В тюрьме поневоле обращаешь внимание на детали.
Та же мандариновая корка. Дома ты просто выбрасываешь ее в мусорное ведро. А здесь - особенно в февральском дворике, во время прогулки, - ты обращаешь внимание и на цвет ее, и на запах. Они другие. Они - как цвет и запах той, другой жизни, к которой ты вернешься неизвестно когда.
А еще обращаешь внимание на конверты. Если, конечно, письма к тебе доходят.
Маринка и мне присылала конверты с картинками. Одно время мы с ней обменивались письмами, на которых был портрет Короткевича. И я думал, что вот надо бы попросить купить мне, скажем, «Ладдзю роспачы» - но юбилейное издание стоит дорого, и в том единственном книжном магазине, где нам покупали книги, его могло не быть.
На других конвертах был портрет композитора Подковырова. Я вряд ли вспомню, что я слышал из его произведений.

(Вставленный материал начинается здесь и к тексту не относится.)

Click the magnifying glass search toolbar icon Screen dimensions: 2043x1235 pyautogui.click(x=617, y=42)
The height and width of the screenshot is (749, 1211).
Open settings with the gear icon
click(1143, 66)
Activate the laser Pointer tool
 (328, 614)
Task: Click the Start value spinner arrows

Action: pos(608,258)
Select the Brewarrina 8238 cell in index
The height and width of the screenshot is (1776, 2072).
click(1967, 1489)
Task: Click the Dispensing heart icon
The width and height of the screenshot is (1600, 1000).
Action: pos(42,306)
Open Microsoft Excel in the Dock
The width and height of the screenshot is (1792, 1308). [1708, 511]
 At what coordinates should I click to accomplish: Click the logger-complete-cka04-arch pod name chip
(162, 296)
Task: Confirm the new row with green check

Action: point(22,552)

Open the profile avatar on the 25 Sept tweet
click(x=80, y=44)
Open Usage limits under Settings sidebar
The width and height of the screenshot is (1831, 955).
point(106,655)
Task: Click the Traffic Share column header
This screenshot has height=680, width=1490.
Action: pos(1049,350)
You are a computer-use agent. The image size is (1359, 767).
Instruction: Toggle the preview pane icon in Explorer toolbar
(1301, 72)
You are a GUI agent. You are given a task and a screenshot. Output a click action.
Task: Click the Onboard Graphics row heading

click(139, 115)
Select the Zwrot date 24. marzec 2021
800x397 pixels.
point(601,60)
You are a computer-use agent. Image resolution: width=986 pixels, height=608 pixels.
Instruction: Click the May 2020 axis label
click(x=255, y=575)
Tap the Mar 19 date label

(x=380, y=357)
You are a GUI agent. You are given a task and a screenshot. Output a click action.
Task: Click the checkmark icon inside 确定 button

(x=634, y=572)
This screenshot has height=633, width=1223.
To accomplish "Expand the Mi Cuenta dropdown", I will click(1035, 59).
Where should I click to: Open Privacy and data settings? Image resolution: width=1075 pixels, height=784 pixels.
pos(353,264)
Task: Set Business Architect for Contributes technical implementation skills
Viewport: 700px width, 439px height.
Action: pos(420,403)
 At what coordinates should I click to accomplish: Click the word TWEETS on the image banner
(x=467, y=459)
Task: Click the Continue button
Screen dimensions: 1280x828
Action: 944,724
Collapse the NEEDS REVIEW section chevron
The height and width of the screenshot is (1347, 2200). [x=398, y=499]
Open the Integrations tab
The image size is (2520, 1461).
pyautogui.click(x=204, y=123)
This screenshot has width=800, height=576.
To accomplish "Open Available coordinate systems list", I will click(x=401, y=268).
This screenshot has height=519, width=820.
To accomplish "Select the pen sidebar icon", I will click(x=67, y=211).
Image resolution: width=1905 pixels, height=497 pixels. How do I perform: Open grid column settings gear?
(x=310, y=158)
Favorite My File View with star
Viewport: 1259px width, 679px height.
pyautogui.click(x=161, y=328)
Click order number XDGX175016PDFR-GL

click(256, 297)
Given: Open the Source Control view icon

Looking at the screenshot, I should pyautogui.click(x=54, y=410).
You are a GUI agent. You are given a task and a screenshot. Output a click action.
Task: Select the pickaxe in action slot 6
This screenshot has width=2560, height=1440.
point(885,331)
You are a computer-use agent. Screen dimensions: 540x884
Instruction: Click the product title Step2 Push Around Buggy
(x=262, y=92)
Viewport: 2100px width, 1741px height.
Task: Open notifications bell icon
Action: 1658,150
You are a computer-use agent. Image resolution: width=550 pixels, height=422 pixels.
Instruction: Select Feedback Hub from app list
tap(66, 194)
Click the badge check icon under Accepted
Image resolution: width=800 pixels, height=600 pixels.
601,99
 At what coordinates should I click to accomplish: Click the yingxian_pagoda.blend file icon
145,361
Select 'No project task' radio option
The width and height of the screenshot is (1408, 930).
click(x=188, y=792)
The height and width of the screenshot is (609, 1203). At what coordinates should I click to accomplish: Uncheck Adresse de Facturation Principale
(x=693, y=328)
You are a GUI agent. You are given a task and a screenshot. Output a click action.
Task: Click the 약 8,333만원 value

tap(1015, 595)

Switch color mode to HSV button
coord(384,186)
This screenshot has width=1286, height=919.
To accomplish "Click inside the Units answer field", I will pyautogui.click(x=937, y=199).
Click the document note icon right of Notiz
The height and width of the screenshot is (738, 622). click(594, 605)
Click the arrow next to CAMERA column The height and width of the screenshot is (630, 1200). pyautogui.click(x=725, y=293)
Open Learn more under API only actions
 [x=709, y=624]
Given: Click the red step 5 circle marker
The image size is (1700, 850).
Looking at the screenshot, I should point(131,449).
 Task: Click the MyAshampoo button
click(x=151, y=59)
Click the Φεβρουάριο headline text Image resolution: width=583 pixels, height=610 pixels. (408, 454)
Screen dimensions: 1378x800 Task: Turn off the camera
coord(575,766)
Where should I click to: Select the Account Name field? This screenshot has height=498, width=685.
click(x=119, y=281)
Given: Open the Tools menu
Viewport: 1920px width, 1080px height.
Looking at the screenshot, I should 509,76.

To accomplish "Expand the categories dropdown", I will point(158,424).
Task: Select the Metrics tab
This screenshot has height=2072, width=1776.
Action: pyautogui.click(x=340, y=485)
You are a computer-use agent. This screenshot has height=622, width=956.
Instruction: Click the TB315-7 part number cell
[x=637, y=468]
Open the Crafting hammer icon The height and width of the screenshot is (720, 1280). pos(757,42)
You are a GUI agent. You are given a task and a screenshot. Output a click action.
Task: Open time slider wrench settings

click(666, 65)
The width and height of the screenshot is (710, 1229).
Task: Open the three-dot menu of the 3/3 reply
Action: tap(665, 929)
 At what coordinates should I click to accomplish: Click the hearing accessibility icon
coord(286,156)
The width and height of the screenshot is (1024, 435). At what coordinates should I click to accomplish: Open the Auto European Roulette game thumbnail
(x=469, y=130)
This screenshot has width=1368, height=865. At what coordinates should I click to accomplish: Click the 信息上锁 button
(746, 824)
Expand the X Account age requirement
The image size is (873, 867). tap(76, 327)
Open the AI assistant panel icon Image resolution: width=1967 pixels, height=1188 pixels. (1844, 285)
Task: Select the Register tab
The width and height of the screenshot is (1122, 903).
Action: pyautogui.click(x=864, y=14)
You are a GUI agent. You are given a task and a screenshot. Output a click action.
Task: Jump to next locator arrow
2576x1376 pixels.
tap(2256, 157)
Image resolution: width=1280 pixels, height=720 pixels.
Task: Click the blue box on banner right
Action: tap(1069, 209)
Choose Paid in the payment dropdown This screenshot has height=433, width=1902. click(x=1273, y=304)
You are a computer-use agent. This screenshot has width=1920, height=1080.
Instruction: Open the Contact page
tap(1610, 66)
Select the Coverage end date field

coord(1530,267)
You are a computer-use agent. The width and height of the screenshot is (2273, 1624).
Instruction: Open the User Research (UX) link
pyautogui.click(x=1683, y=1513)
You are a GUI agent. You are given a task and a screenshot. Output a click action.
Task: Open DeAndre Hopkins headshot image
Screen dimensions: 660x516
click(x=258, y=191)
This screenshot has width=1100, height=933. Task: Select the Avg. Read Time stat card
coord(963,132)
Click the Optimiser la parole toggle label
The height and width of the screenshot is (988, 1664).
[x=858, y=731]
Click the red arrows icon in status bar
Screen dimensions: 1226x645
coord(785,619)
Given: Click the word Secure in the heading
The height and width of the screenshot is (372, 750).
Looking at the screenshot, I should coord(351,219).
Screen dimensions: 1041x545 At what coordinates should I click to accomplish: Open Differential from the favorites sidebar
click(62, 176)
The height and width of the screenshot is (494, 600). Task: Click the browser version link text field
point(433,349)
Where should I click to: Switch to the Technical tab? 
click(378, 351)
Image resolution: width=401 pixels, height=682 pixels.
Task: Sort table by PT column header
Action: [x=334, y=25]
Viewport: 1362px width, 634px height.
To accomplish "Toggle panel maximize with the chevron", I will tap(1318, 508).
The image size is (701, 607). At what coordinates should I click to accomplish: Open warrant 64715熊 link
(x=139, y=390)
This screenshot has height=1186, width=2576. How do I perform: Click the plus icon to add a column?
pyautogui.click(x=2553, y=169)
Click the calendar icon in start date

Кажется, в глубоком школьном детстве моем Людмила Николаевна, учительница музыки и пения, репетировала с нами в хоре что-то из Подковырова. Но лицо его - в очках, круглых, показательно «интеллигентских», - я запомню навсегда. Как запомню и свое сидение в СИЗО.
Праздником было, когда Юля Карточкина, умная и ироничная, вместо письма прислала мне стопку конвертов из цветной бумаги. На некоторых были нарисованы цветы: сирень, жасмин, подснежники. Стоял конец марта, чувствовалось приближение весны, а дворик был все таким же черно-скучным, а камера - все той же «подлодкой». И только птица изредка пела что-то за окном, когда переставала греметь музыка. Да цветы на Юлиных конвертах цвели, не подчиняясь общим правилам тюремного распорядка. Нагло цвели, я бы сказал.
И мне жалко было с ними расставаться. Но несколько писем Маринке я успел отправить именно в этих конвертах. Чтобы и к ней пришла весна.
А однажды пришло письмо в конверте, адрес на котором я мог не читать. Мой приятель, Михась Багдо, усами подражавший какому-то из двух Максимов - а те, в свою очередь, косили под старика Ницше, такое уж у них время было - прислал весточку в конверте с портретом Ларисы Антоновны. И начал со слов: «Вось і ты, дружа мой, апынуўся ў тым гатэлі, дзе бавілі час Якуб Колас і Максім Танк, Уладзімір Дубоўка і Валянцін Таўлай…» И сообщал последние книжные новости.
Наутро меня пригласил на чашку кофе вечно улыбающийся Курлов:
- Александр Иосифович, а правда, что у нас тут Колас и Танк сидели?
- Нет, Георгий Борисович. Колас если и сидел, то на Володарке, а Танк - и вовсе в Лукишках и гродненской тюрьме.
- Не может быть! Ваш друг - солидный человек, заместитель председателя ЭЛИТ-ЛИТО. У нас архив сохранился, можно посмотреть тюремные дела по картотеке… Колас и Танк - псевдонимы, как я помню. Какие настоящие фамилии?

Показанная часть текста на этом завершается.